C’est pourquoi les constructeurs automobiles développent de nouveaux concepts à visée sécuritaire, par l’emploi des nouvelles technologies, comme l’introduction de l’informatique sur le tableau de bord. Les systèmes d’aide à la navigation prennent le relais des cartes ou des indications écrites sur un papier tout en offrant à l’automobiliste la possibilité de lire sur un écran une information dynamique. L’intéressé peut, par ailleurs, préciser sa requête au moyen d’un clavier : demander une information temporelle, augmenter ou réduire l’échelle par une fonction « zoom », sélectionner une présentation différente de l’information affichée... Un curseur représentant le véhicule indique la position exacte de celui-ci et ceci en temps réel, grâce au GPS. Le système présente l’infrastructure par segment et en mettant en évidence par colorisation la route à suivre. Le contenu informatif prend la forme d’une représentation cartographique, il s’agit d’une représentation de type « Survol ». Dans l’autre cas, d’une information de type « trajet » avec des symboles signalétiques de désignation de direction, sous forme de vignette, ou parfois avec un texte et même de la parole ! (Le système Carminat de Renault dispose de ces deux formats, le conducteur n’a plus qu’à sélectionner sa préférence.)

En termes de guidage, une symbolisation fléchée peut parfois s’avérer suffisante pour diriger l’automobiliste si la configuration de la route est simple. Dans ce cas, l’information spatiale contextuelle, représentée par un repère, est relayée par une indication temporelle : le timing de l’affichage. La localisation du changement de direction est déterminée au moment où l’information est envoyée.

Cependant, quand la route se sépare en plusieurs ramifications, il devient alors nécessaire de compléter l’information de guidage par un point de repère.
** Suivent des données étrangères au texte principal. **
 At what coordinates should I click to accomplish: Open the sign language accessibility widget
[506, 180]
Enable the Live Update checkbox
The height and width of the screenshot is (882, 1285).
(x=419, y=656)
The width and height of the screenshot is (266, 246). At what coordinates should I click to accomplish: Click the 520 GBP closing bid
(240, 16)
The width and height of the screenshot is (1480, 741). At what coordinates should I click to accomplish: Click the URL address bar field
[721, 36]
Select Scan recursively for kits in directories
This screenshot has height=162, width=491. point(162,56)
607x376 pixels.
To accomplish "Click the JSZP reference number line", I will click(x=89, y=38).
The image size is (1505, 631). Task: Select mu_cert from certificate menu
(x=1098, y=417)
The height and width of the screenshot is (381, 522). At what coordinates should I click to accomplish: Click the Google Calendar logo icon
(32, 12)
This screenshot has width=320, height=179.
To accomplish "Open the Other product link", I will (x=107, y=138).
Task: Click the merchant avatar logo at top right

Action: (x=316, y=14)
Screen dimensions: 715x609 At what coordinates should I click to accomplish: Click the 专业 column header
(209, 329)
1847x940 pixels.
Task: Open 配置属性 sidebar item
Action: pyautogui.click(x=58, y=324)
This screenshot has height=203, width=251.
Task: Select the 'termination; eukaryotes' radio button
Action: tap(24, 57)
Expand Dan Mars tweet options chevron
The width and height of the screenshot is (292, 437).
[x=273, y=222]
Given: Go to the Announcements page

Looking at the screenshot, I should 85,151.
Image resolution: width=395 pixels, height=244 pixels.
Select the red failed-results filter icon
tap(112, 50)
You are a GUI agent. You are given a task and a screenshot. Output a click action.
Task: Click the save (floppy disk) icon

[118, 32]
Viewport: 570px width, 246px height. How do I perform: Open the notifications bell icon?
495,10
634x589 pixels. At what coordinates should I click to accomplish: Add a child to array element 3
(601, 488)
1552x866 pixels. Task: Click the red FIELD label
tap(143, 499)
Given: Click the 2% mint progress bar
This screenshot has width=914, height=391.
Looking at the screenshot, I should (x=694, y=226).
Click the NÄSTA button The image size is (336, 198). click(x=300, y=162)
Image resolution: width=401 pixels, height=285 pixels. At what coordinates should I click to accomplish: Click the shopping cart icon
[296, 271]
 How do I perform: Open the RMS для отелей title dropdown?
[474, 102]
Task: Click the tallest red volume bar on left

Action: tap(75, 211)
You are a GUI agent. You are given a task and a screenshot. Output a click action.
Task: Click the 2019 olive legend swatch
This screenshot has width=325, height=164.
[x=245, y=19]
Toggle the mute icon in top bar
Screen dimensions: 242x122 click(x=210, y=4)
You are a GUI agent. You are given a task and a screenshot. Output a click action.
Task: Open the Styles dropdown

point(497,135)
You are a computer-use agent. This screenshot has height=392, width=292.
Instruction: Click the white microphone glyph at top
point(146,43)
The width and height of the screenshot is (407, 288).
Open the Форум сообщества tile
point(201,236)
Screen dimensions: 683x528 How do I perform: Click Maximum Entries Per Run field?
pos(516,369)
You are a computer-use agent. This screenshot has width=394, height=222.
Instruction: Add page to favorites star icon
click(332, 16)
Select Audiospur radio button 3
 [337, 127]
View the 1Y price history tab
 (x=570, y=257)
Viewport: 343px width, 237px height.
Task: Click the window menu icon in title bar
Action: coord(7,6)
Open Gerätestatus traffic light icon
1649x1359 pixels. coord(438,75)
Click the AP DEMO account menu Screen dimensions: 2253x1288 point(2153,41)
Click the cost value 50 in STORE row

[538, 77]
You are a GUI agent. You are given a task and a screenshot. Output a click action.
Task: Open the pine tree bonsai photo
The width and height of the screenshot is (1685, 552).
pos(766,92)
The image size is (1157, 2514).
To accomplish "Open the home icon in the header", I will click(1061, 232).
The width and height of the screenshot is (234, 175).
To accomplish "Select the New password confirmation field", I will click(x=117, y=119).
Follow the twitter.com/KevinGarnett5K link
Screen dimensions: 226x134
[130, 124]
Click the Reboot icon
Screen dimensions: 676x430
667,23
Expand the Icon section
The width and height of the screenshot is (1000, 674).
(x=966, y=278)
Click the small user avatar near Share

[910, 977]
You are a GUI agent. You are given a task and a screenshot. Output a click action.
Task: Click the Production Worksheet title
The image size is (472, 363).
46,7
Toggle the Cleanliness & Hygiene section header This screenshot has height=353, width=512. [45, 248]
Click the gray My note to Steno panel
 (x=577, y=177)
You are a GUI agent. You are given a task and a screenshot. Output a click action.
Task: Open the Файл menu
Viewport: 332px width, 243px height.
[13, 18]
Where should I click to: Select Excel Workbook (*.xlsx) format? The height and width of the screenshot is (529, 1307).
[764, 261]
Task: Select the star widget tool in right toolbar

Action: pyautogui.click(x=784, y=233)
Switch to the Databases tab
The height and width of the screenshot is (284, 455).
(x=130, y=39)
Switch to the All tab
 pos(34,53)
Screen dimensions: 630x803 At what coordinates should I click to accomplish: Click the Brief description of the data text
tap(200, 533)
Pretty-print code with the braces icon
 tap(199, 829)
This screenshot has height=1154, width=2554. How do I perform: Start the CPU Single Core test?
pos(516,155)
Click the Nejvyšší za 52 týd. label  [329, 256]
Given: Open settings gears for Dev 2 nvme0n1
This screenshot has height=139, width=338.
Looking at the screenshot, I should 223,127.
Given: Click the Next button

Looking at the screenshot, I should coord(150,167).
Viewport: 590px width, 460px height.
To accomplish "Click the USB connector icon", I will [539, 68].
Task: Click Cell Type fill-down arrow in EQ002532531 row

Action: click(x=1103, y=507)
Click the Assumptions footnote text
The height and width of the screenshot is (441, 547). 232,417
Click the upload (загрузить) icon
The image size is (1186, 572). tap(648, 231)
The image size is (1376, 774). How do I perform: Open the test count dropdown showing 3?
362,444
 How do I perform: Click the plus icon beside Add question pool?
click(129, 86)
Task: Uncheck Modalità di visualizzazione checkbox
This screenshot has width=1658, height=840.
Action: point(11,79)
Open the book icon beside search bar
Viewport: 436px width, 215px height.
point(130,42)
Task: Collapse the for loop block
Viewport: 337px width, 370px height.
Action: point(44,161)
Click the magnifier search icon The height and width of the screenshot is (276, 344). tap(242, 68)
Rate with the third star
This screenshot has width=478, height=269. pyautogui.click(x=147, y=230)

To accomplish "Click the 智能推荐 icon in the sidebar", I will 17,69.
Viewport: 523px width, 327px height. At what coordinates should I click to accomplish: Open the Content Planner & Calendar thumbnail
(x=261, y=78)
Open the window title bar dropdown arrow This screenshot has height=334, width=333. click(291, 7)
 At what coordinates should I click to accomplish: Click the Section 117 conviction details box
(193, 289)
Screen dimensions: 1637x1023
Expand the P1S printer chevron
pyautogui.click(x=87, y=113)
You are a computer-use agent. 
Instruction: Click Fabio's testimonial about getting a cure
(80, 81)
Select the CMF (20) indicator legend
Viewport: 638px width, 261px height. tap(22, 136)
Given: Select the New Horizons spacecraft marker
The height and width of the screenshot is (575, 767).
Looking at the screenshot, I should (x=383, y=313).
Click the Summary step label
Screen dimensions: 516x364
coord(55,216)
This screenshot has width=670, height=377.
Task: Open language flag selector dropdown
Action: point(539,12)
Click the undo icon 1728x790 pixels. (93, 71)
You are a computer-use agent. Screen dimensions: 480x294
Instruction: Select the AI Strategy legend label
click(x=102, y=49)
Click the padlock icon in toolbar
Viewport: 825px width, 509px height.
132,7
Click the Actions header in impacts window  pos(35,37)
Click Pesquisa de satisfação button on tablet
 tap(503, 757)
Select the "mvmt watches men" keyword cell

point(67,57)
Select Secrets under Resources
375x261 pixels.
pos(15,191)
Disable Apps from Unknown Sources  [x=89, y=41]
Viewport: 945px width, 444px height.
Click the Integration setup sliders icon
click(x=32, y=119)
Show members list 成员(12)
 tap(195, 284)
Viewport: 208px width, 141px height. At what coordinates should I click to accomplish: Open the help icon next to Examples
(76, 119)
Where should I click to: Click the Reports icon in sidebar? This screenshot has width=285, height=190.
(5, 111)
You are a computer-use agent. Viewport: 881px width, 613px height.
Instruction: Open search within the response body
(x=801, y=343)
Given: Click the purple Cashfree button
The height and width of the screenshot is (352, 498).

Une étude effectuée au LESCO (PAUZIE, DAIMON, et BRUYAS, 1997) a permis de valider l’intérêt de l’association flèche et point de repère sous forme de pictogramme. L’annexion d’un élément physique à l’information pure de guidage rassure l’automobiliste car elle diminue, voire supprime, les sources d’ambiguïtés environnementales dans un carrefour complexe.

L’objectif de l’étude était par ailleurs de comparer l’effet du design pictographique sur les stratégies visuelles. Un pictogramme de type générique (symbole d’une banque) était comparé à un pictogramme spécifique (logo d’une banque). Les deux formules étaient utilisées de façon aléatoire au cours d’un même trajet. La compréhension et la reconnaissance des points de repère sont fortement appariées à la familiarité du sujet pour cet objet que celui-ci soit d’une portée générique ou spécifique. Toutefois, dans certains cas, un logo, comme « Mac Donald », est mieux identifié que le symbole de la « restauration rapide ». En revanche, un repère avec une forte connotation culturelle, comme une église, est suffisamment déictique. La tentative d’exactitude du pictogramme par une reproduction exacte du monument générerait un conflit visuel de reconnaissance et selon les conclusions de cette étude ferait perdre du temps au conducteur.

En résumé, ces nouveaux systèmes d’aide à la navigation sont insérés dans les tableaux de bord dans un objectif fonctionnel, sécuritaire et convivial. Ils représentent une première génération de nouveaux moyens d’information embarqué, et ils font l’objet d’études dans divers disciplines (ergonomie, psychologie, intelligence artificielle, linguistique...). La recherche dans, et entre, ces domaines participe à l’amélioration de ces produits, en offrant des composants nouveaux ou modifiés. L’originalité de cette recherche est de proposer un système de guidage contenant des photographies des intersections. Les points de repère qui permettent d’identifier les intersections avec un changement de direction sont de cette manière mis en évidence.